_Provided text_
The open/close unit 60 includes a lever 62 manipulated by a user, a rotational axis 70 mechanically connected to the lever 62 to rotate the duct cap 58, and a spring 80 for elastically supporting at least one of the lever 62 and the rotational axis 70 to rotate the duct cap 58 to the closed position. The lever 62 includes a vertical bar 63 positioned at an inside space of the dispenser. The vertical bar 63 is configured to be pressed rearward by a user. Left and right horizontal bars 64, 65 spread toward both sides from the top end of the vertical bar 63. The left and right horizontal bars 64, 65 are pivotably supported by lever supporters 53, 54 provided at the left and right parts of the rear end of the duct portion 52.

A switch connection bar 66 is attached to the left horizontal bar 64, and the switch connection bar 66 activates the micro switch 80. A rotational axis connection bar 67 is attached to the right horizontal bar 65 and it is connected to the rotational axis 70.

The rotational axis 70 is arranged at the upper side of the duct portion 52 of the funnel 51. A lever connection portion 72 protrudes from one end of the rotational axis 70 and is pivotably connected to the axis connection bar 67 by a hinge, pin or the like. The rotational axis 70 is provided with a cap connection portion 74 connected to a cap 130 of a time delay unit 100 to be described later.

A spring 80 has one side connected to the funnel 51 and the other side connected to the rotational axis 70. The spring 80 may be a coil spring or a torsion spring.

_Set task 1_
Repeat the lines of the listing verbatim, starting at the line that contains "Choose the Mojarra fried tilapia card" and ending at the line that contains "pyautogui.click(x=900, y=436)".

_Record extracts_
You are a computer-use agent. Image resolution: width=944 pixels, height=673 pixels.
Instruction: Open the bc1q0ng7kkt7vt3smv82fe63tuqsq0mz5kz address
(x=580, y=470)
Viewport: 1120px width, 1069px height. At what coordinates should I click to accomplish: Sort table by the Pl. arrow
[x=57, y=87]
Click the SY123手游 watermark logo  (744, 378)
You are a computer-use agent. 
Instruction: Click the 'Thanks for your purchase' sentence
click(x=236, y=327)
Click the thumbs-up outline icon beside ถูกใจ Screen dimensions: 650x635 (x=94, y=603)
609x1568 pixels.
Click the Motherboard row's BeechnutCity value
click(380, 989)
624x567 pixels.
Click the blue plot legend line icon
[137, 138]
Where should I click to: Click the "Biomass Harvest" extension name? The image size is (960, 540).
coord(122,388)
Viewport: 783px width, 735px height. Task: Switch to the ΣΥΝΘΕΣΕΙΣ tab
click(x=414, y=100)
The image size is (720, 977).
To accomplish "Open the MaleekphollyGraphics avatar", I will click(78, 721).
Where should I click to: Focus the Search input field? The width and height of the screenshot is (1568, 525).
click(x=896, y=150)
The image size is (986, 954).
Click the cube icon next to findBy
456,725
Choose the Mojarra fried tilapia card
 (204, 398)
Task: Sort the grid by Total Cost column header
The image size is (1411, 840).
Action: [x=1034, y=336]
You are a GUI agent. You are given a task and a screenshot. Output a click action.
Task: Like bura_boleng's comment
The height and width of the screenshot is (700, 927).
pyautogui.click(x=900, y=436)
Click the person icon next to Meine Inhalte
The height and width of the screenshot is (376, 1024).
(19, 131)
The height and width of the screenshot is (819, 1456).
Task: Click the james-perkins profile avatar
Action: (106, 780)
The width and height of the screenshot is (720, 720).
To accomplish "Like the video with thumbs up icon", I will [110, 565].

_Set task 2_
Answer these questions from the dispenser lever text:
(a) Where is the rotational axis 70 arranged?
(b) What kinds of spring may the spring 80 be?
(c) What pivotably supports the left and right horizontal bars 64, 65?

_Exercise output 1_
Choose the Mojarra fried tilapia card
 (204, 398)
Task: Sort the grid by Total Cost column header
The image size is (1411, 840).
Action: [x=1034, y=336]
You are a GUI agent. You are given a task and a screenshot. Output a click action.
Task: Like bura_boleng's comment
The height and width of the screenshot is (700, 927).
pyautogui.click(x=900, y=436)

_Exercise output 2_
(a) At the upper side of the duct portion 52 of the funnel 51.
(b) A coil spring or a torsion spring.
(c) Lever supporters 53, 54, provided at the left and right parts of the rear end of the duct portion 52.